Yes, THAT 24/7 sports channel.

He's got some great stories, including but not limited to his work in Bristol, my favorite proving that 'Anchorman' isn't nearly as far-fetched as some might think. He told me, "There are some TV personalities like that; they'll read anything off the teleprompter and not even realize what they're saying. Frank Gifford, you always had to be careful with that guy, because he would say, 'Hi, I'm YOUR NAME, and we're in beautiful San Diego this week..."

Anyway, he's also been reading Bill James since the early 80s, and hyped up Theo back when they first hired him based on his reputation of being a guy who isn't afraid of the future, which, he insisted, correctly by the way, was what the Sox needed. He still insists Amos Otis was never as good as James claimed he was though, but otherwise likes his view of the game.
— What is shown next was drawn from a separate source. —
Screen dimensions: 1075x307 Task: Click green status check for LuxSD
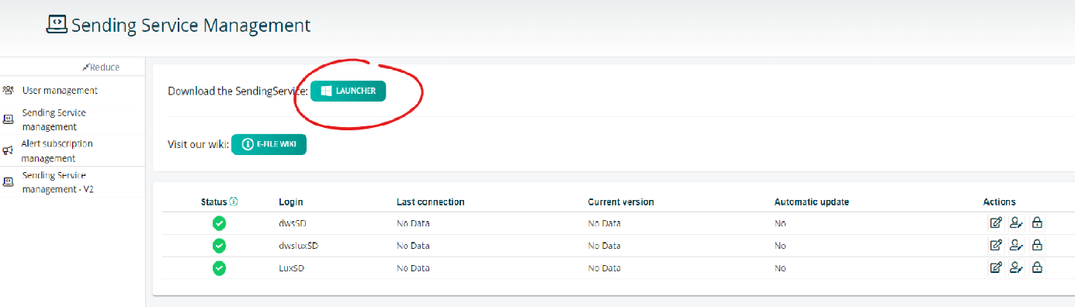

I'm not comfortable saying all former Navy personal can cuss a blue streak at the drop of a hat, and maybe it's the subject matter, but this weekend he offered that we shouldn't be scared of the !@#$% Yankees because we still have better pitching and it's doesn't matter how much those !@#$% spend on free agents with a bullpen that's made up of Rivera, who's !@#$% amazing, and a bunch of !@#%... And he kind of went on like that for a while.

I'm not willing to agree with every word, but I am excited about this season, and right now I'm far more concerned with the Rays than I am with the Yankees, so spring training is arriving at precisely the right moment.

For me anyway.

Wednesday, February 11, 2009

Wow, Just, Wow

Now, the above shirt was the result of the 2004 ALCS, the one where the Yankees blew a 3 games to none lead in the postseason, losing the last two in the Bronx to their archrival.

It was in the papers, and I believe the Post had the greatest headline ever, "The Choke's On Us."

Granted, it's not entirely true, but "The Comeback's On Them" doesn't grab you the same way.

Not that you'd want to read what's written on it, but it basically offers that the Yankees have won 26 World Series, including 20 of them before most Yankee current fans were even born. So, yeah, what if they blew the biggest postseason lead in history? They won a slew of titles during the Truman administration!

When the Sox won again in '07, I thought the shirts were pretty funny, especially when they boasted that it wouldn't be 86 years until the Sox next title.

Well, it took a year and some months, but it appears that the Yankees now have a response to that '07 Series:

You'll note the new version has seven rings for the Sox.

In case you can't read the rest of it, and I assure you it's not worth your time, this shirt basically parrots what the previous one read except it now adds "It'll take the Sox 238 years just to match our current total."

So, what can we make of this, other than that Yankee fans believe that the Red Sox and Yankees future title hope lie not in their respective performances on the field but in how well Mickey Mantle played during the Cold War?

I'll tell you what we can make of this: We've finally gotten as deep under their skin as they used to think they'd gotten under ours.

Ha ha ha ha.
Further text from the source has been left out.